## DIRECTION 1
Duplicate, line for line, the part of the records that opens with their first line and closes with the line containing "Action: point(36,174)", including both of those lines.
[START OF GIVEN PASSAGE]
1. Prices and Production
Oil prices spent the week in the vicinity of $82 a barrel. On Friday prices rose briefly to a two-month high of $83.16, then fell back on concerns about US economic growth. For the past six months, the oil markets have cycled between optimism and pessimism about the prospects for an imminent economic rebound. Increasing demand for oil in Asia continues to be the key prop under oil prices. The IEA reported that preliminary data shows apparent Chinese demand in January increasing by 28 percent year over year – albeit from a relatively low base. February data from China shows oil imports increasing to 4.8 million b/d from 4.0 million in January.
The weekly stocks report showed total US commercial petroleum inventories dropping by some 5 million barrels last week as there were large, unexpected draw downs of gasoline and distillate stocks. US gasoline demand remains steady at about 8.8 million b/d; prices increased by 5 cents per gallon last week and the national average is now $2.79 a gallon – nearly 90 cents a gallon more than at this time last year.
Natural gas futures fell to the lowest price in 16 weeks as forecasts of milder weather ahead is expected to lead to lower-than-normal demand this spring.
As oil prices seem unable to climb higher than the low $80s, analysts are beginning to wonder if we will see the traditional spring price jump. Every year since 2004, oil prices have increased anywhere from 34 to 119 percent from winter lows to summer highs as refineries increased production for the summer driving season. But this year OECD economies are all mired in significant economic difficulties, which raises the question as to whether demand will increase significantly during the summer driving season. OPEC has been slowly raising production to keep up with increased demand from Asia and the oil producing nations. The Saudis are reported to have increased output by 100,000 b/d in February to 8.25 million b/d. The CEO of Saudi Aramco reiterated last week that they have 4 million b/d of spare capacity that can meet increasing demand from Asia.
2. From the IEA
The Agency’s chief economist, Fatih Birol, said last week that the “era of cheap energy is over,” that oil supply is unlikely to keep up with demand, and that he expects oil prices to “stay on the high side” due to structural not cyclical changes.
Global oil supply increased by 900,000 b/d in February to 86.6 million b/d. OPEC members bound by a quota increased production by 80,000 b/d last month, putting the cartel 1.9 million b/d above quota. For now the Agency says oil markets are well supplied and that there is an element of geopolitical tensions in current oil prices.
[END OF GIVEN PASSAGE]
[START OF INPUT RECORDS]
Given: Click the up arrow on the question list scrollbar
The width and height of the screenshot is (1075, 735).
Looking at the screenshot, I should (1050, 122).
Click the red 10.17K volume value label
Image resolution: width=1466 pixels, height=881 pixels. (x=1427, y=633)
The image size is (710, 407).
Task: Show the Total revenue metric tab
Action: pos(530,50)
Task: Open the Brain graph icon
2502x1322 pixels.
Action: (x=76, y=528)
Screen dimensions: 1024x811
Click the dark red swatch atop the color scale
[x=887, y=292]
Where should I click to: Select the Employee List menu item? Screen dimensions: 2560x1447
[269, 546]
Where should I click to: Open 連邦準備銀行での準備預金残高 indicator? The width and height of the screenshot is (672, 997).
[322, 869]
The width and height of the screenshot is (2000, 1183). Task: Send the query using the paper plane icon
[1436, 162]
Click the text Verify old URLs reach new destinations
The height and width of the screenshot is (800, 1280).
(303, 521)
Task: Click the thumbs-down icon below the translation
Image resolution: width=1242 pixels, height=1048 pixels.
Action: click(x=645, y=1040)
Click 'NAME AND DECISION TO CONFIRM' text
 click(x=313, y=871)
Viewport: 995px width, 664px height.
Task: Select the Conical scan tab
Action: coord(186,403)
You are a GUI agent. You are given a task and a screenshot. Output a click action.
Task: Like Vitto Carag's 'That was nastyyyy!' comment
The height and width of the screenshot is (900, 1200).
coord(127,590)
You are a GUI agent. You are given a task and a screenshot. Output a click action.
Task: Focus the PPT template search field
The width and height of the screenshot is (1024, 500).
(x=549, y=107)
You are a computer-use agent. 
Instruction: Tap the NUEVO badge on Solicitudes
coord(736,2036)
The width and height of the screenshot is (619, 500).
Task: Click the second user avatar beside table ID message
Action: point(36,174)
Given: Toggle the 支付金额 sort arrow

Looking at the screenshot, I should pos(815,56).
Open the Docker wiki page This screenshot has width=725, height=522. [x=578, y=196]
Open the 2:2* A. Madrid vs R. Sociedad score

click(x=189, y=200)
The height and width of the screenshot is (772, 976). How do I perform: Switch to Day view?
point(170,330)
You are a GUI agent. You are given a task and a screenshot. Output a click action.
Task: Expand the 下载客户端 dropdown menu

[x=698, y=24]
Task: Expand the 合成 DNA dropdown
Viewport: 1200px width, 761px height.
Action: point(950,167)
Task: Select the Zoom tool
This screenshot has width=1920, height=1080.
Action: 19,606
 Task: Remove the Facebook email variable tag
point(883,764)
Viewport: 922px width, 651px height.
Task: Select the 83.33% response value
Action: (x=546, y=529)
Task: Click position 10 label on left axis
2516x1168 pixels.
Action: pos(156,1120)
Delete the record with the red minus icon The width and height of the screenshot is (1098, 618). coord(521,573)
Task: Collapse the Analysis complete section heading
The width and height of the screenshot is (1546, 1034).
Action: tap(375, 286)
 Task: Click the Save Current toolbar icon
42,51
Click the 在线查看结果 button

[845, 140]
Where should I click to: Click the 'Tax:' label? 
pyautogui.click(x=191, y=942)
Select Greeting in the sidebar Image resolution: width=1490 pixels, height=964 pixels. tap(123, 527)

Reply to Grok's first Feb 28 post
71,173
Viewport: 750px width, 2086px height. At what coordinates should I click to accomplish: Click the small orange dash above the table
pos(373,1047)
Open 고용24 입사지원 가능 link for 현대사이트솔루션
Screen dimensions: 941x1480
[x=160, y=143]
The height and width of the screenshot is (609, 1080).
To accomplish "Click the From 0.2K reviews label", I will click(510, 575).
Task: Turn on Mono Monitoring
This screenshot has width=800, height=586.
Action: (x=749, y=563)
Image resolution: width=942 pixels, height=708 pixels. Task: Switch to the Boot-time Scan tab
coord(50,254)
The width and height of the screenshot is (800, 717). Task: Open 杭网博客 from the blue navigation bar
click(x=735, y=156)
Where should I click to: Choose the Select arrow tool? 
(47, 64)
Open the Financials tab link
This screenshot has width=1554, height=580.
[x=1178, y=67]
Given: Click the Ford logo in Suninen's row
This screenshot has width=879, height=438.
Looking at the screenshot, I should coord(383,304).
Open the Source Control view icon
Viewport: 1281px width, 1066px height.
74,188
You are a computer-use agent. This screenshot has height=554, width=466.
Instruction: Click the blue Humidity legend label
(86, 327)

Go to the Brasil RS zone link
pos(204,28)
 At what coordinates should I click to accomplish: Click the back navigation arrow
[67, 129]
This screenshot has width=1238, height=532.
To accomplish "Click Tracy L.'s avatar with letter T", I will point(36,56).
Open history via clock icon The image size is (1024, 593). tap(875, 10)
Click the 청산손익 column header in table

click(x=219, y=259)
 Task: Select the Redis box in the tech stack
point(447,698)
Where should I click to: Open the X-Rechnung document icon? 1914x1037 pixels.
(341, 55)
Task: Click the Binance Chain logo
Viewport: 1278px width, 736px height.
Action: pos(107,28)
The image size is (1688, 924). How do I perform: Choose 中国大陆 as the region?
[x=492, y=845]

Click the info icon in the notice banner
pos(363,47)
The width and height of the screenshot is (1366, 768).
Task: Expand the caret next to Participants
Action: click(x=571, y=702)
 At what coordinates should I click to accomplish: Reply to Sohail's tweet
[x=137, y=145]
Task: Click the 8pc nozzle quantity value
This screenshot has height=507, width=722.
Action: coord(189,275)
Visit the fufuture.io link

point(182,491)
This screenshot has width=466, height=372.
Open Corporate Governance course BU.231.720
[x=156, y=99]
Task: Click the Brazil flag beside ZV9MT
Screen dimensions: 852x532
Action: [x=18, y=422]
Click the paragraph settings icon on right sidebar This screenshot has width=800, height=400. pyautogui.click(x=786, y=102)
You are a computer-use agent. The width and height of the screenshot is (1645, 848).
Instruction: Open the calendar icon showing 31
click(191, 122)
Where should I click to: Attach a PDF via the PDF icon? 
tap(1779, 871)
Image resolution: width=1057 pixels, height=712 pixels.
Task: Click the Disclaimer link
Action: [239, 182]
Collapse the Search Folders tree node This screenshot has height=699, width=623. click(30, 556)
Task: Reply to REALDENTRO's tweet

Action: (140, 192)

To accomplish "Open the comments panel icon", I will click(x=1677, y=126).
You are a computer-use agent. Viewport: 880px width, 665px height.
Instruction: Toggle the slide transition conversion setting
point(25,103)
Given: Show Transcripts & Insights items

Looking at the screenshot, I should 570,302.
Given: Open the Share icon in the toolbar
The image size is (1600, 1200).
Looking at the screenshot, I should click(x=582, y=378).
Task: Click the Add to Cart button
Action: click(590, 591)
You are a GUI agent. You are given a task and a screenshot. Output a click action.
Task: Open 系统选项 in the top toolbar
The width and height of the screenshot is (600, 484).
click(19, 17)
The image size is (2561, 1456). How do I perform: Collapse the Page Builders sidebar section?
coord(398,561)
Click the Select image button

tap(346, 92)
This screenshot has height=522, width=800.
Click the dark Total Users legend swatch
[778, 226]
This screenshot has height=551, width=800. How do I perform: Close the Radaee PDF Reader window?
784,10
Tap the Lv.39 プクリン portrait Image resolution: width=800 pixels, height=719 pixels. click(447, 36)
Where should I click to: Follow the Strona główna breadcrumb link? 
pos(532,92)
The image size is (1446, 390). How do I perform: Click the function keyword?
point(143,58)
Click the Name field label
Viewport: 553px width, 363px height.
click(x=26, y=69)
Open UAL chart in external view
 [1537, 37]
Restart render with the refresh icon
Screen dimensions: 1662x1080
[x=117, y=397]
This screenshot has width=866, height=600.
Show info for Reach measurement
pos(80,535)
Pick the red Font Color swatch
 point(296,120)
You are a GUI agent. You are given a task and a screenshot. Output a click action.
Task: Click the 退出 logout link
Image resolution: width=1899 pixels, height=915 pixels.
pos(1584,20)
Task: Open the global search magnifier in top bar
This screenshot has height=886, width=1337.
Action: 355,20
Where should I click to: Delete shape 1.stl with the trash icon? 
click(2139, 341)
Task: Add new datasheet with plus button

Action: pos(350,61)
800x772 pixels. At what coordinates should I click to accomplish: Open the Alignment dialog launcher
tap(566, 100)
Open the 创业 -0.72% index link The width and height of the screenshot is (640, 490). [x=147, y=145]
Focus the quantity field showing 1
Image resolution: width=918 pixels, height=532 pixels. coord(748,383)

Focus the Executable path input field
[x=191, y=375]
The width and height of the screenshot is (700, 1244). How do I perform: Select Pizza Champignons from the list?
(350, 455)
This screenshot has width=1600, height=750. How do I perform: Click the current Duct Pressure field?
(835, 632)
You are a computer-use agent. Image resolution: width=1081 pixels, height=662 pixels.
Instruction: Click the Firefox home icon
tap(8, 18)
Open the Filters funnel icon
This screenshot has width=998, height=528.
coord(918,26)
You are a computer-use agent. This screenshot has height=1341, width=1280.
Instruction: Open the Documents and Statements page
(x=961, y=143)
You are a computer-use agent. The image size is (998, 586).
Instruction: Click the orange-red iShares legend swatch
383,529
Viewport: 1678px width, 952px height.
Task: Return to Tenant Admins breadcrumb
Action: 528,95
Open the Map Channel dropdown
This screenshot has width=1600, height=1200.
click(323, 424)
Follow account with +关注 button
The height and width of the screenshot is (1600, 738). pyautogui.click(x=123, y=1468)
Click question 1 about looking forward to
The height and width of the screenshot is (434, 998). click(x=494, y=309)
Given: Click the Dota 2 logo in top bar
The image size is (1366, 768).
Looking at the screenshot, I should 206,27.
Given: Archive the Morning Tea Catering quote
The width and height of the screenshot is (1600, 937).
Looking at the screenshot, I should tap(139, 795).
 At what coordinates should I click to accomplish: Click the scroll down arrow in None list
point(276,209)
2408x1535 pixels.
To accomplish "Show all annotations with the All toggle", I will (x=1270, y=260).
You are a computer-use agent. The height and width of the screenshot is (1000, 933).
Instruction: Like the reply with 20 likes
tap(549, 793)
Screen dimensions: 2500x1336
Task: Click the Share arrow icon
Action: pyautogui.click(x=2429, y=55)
[END OF INPUT RECORDS]
## DIRECTION 2
Answer these questions from the oil market passage:
(a) What was the US national average gasoline price per gallon?
(b) How much spare capacity did the CEO of Saudi Aramco say the company has?
(c) What level did global oil supply reach in February?

## TASK ANSWER 1
Given: Click the up arrow on the question list scrollbar
The width and height of the screenshot is (1075, 735).
Looking at the screenshot, I should (1050, 122).
Click the red 10.17K volume value label
Image resolution: width=1466 pixels, height=881 pixels. (x=1427, y=633)
The image size is (710, 407).
Task: Show the Total revenue metric tab
Action: pos(530,50)
Task: Open the Brain graph icon
2502x1322 pixels.
Action: (x=76, y=528)
Screen dimensions: 1024x811
Click the dark red swatch atop the color scale
[x=887, y=292]
Where should I click to: Select the Employee List menu item? Screen dimensions: 2560x1447
[269, 546]
Where should I click to: Open 連邦準備銀行での準備預金残高 indicator? The width and height of the screenshot is (672, 997).
[322, 869]
The width and height of the screenshot is (2000, 1183). Task: Send the query using the paper plane icon
[1436, 162]
Click the text Verify old URLs reach new destinations
The height and width of the screenshot is (800, 1280).
(303, 521)
Task: Click the thumbs-down icon below the translation
Image resolution: width=1242 pixels, height=1048 pixels.
Action: click(x=645, y=1040)
Click 'NAME AND DECISION TO CONFIRM' text
 click(x=313, y=871)
Viewport: 995px width, 664px height.
Task: Select the Conical scan tab
Action: coord(186,403)
You are a GUI agent. You are given a task and a screenshot. Output a click action.
Task: Like Vitto Carag's 'That was nastyyyy!' comment
The height and width of the screenshot is (900, 1200).
coord(127,590)
You are a GUI agent. You are given a task and a screenshot. Output a click action.
Task: Focus the PPT template search field
The width and height of the screenshot is (1024, 500).
(x=549, y=107)
You are a computer-use agent. 
Instruction: Tap the NUEVO badge on Solicitudes
coord(736,2036)
The width and height of the screenshot is (619, 500).
Task: Click the second user avatar beside table ID message
Action: point(36,174)

## TASK ANSWER 2
(a) $2.79 a gallon
(b) 4 million b/d
(c) 86.6 million b/d